[Cboldt]

Using WPA-PSK/AES with MAC filtering is a "belt and suspenders" way of securing your network.

There is more than one way to obtain unauthorized access. For most home networks, it is sufficient to limit the machines that are authorized (e.g., via MAC limiting), without getting to the "user" level.

Encryption is necessary to make it more difficult for strangers to snoop on your broadcast keystrokes.

The problem with this article is that it plants the idea that data encryption instigated/required by the WAP will prevent unauthorized access.

[PogySailor]

It does make a hash of access control and packet protection. But then again I don't expect to high a level of technical detail in a newspaper. I didn't link to the article so I don't know if they referenced some other material on the subject.
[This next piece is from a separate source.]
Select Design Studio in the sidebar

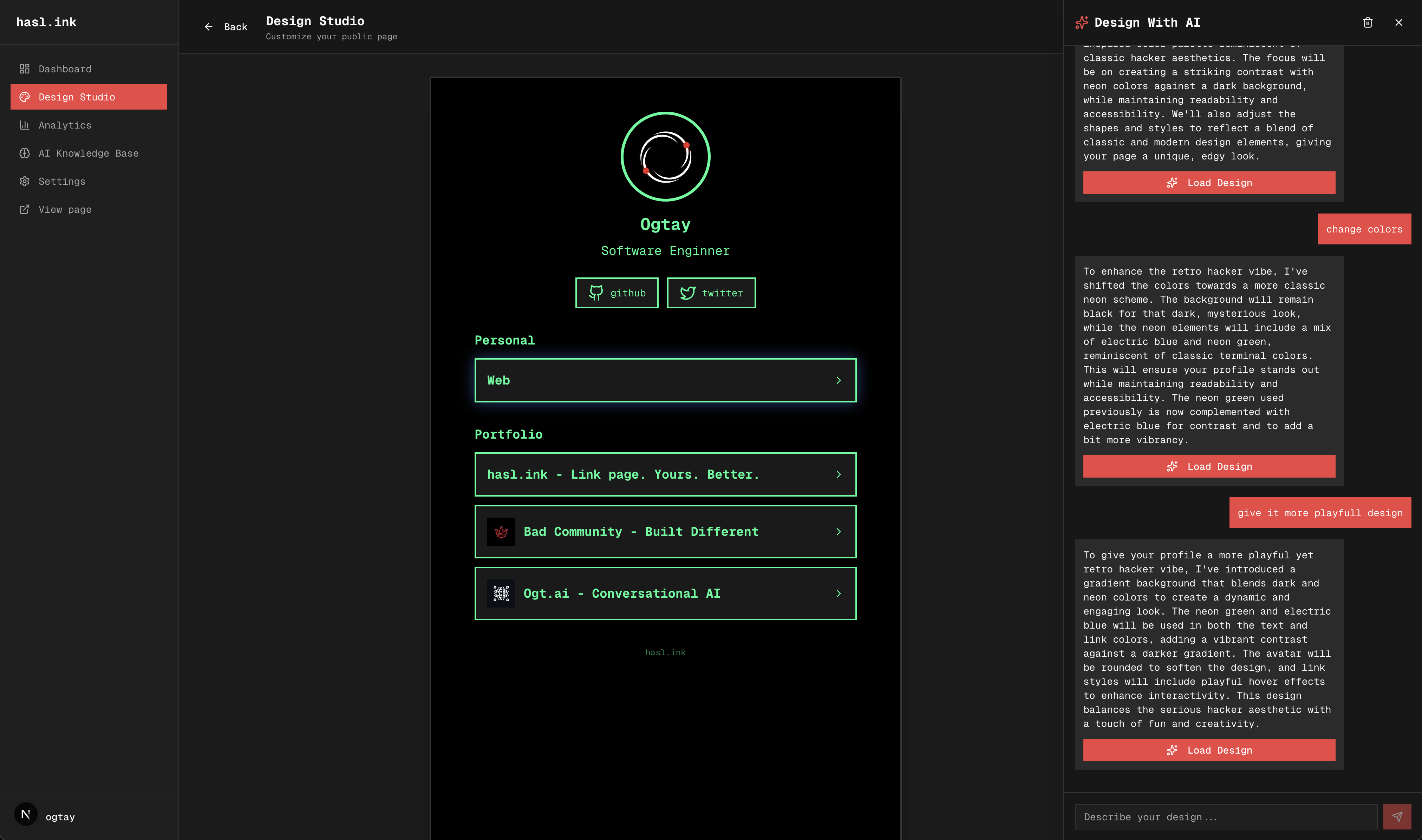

Since WPA-PSK is one of the standard models of 802.11x, it does control access. If the client (or supplicant in 802.11x lingo) doesn't have the proper key, the WAP will not establish a connection. The data confidentiality is provided by TKIP (WPA) or AES-CCMP (WPA2). The PSK that controls access also is used as the seed for the packet encryption for both methods.

The problem I see with most (if not all) consumer WAP models is that out of the box they are "open" and most people don't bother to set up any authentication or encryption. And the documentation that comes with them (at least 6-8 months ago) isn't really straight forward with the need to change settings.

For instance, I found several open WAP's in my neighborhood when I was setting my WLAN up (scanning to see if I needed to change the WAP's channel) and helped them get locked down. The homeowners didn't know they were at any risk.

If I didn't do networks for a living (I'm a CCNP/CCDP) I'd have never known how important it is to change those defaults.